The data backs a more proactive approach to advertising through economic downturn — and using the opportunity to step into an increased market share within your given industry. Here’s why companies aiming to grow mid- and post-recession ought to think twice before slashing marketing budgets:
Current Reductions and Pauses in Retail
You don’t have to look far to spot large-scale operations paring down inventory, canceling orders, and revising sales forecasts. The state of retail in 2022 is very much in flux — ongoing pandemic safety measures continue to transform the nature of in-person shopping, social media plays an even more critical role in introducing brands to new audiences, and the increasing adoption of automation and AI technologies presents entirely new business models for retailers to implement.
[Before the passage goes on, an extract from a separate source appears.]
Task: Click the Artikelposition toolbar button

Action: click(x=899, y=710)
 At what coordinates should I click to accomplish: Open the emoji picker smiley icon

It can be easy to lose sight of basic marketing principles in light of these massive, industry-spanning developments. However, even as the ecommerce ecosystem evolves, the basic components of successful advertising remain — personalized brand experiences, in-touch messaging, simplified processes and careful measurement and optimization can all still prove valuable marketing investments in times of economic stagnation.
Counterintuitive though it may seem, the businesses most likely to survive a recession aren’t those hunkering down and waiting for the challenge to pass. Instead, it is generally those who market themselves well during a recession that enjoys long-term success.
Data Shows Marketing Through a Downturn Is the Right Call
Though a campaign’s average cost per conversion might be going up soon as the competition for fewer consumer dollars intensifies, a fluctuating ROI doesn’t outweigh the need to remain present in your marketing efforts throughout a possible downturn (not the least of which being that according to LinkedIn’s recently published guide, 63% of marketers “don’t feel very confident” in their present ROI measurements anyway).
Data from previous recessions reveals some staggering figures on brands that stifle their media efforts to cut costs —
- LinkedIn published an ebook in July of 2020 which included one study estimating a 66% drop in incremental sales during the last recession-driven not by a decline in ROI, but by decreased media investment.
- Research from 60+ years of auto industry marketing and product launches points to long-term success for models launched mid-recession.
- Communicating with customers in times of economic hardship with contextually appropriate messaging leads to a demonstrable increase in the share of mind, the share of voice, and the share of the market.
Companies like Netflix, Airbnb, and Microsoft all famously launched in times of economic crisis while industry giants like Amazon managed to increase sales by 28% during the 2009 recession with its innovative Kindle ebook product. In short: downturns aren’t necessarily a time to close up shop, but to instead provide innovative solutions through existing marketing and communication channels for customers your competitors are likely surrendering due to their own inactivity.
Digital Marketing Strategies Fit for a Recession
Social media use and overall screen time, largely due to pandemic safety precautions and the normalization of remote work and technology, is way up. Audiences have grown accustomed to more time on their devices and making more significant purchases via mobile apps, and businesses should adapt accordingly.
Reaching these customers by tuning into their changing priorities (including and especially sustainable business practices) has already proven wildly successful for both sparking engagement and cultivating a positive brand image. Paid search, contextual targeting, and low-funnel retargeting campaigns each continue to show promise as high-performing, yet relatively unobtrusive advertising options for brands across multiple industries.
Once customers are engaged with an advertiser’s campaign efforts, the natural next steps include personalizing the user’s experience with your brand and optimizing the path to purchase. Dynamic targeting, constructing profiles of consumers that feel personal, showing the right product images in the right formats, making mobile purchasing a breeze — each of these components creates a positive customer experience.
Trimming marketing budgets shouldn’t be done on a whim or because it seems like an easy target for necessary cuts. The overall impact of staying true to your marketing plan, even through a downturn, will lead to a stronger rebound when the market corrects itself and greater long-term success for your brand and its loyal customers.